Answer these questions using the text about the Vitória football club.
(a) Which club did Vitória beat in its first official match, and what was the score?
(b) Which club finished ahead of Vitória in the 1993 Campeonato Brasileiro Série A?
(c) How many players were shown the red card in the February 2018 State Championship match?

Excerpt provided:
☆ ☆ ☆ ☆ ☆
On 13 September 1903, Vitória beat a club formed by people from São Paulo state, São Paulo Bahia Football Club 2–0 in the club's first official match. In 1908, Vitória won its first title ever, the Campeonato Baiano. They won the next year as well.

From 1910 to 1952, they didn't win any titles because they were still an amateur club. In 1953, the club turned professional, and won its third Baiano honor. Bahia was dominating the state championship, and Vitória only won titles in 1955, 1957, 1964, 1965, 1972, 1980, 1985 and 1989.

The club was runner-up in the 1993 Campeonato Brasileiro Série A to Palmeiras, with an extremely small payroll. Vitória was champion of Bahia in 1990, 1992, 1995, 1996, 1997, 1999 and 2000, becoming the top club of the state for the first time. In the 1999 Campeonato Brasileiro Série A, Vitória reached the semi-finals.

In the 2000s, the Campeonato Baiano trophy was won by Vitória eight out of ten years.

In 2004 Vitória, after a poor campaign, was relegated to the Brazilian Second Division. In 2005, the club competed in the Brazilian second division, finishing 17th, and so was relegated to the Third Division for the first time in its history.

In 2006, Vitória was runner-up of the third division, and was promoted to the second division. In 2007, the club was promoted back to the first division after finishing in fourth place. This meant the club had managed to return from the third to the first division in only two years. The team was also relegated in 2010, promoted back in 2012, relegated again in 2014, but this time they were promoted back after one season in 2015.

In February 2018 the intense rivalry between Vitória and Esporte Clube Bahia drew international attention when nine players (four from Bahia and five from Vitória) were shown the red card in a State Championship match. The team was relegated back to the second division of the Brazilian league later that year.
☆ ☆ ☆ ☆ ☆
Data segment:

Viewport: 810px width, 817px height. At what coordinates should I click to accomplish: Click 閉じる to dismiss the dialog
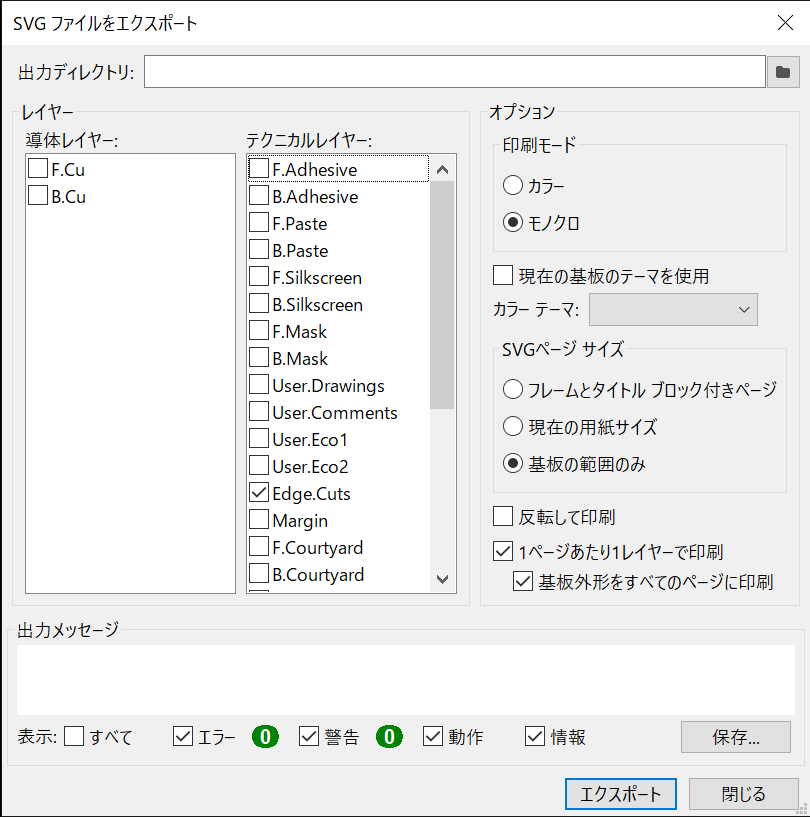click(x=743, y=794)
☆ ☆ ☆ ☆ ☆
Answer below:
(a) São Paulo Bahia Football Club, 2–0.
(b) Palmeiras.
(c) Nine: four from Bahia and five from Vitória.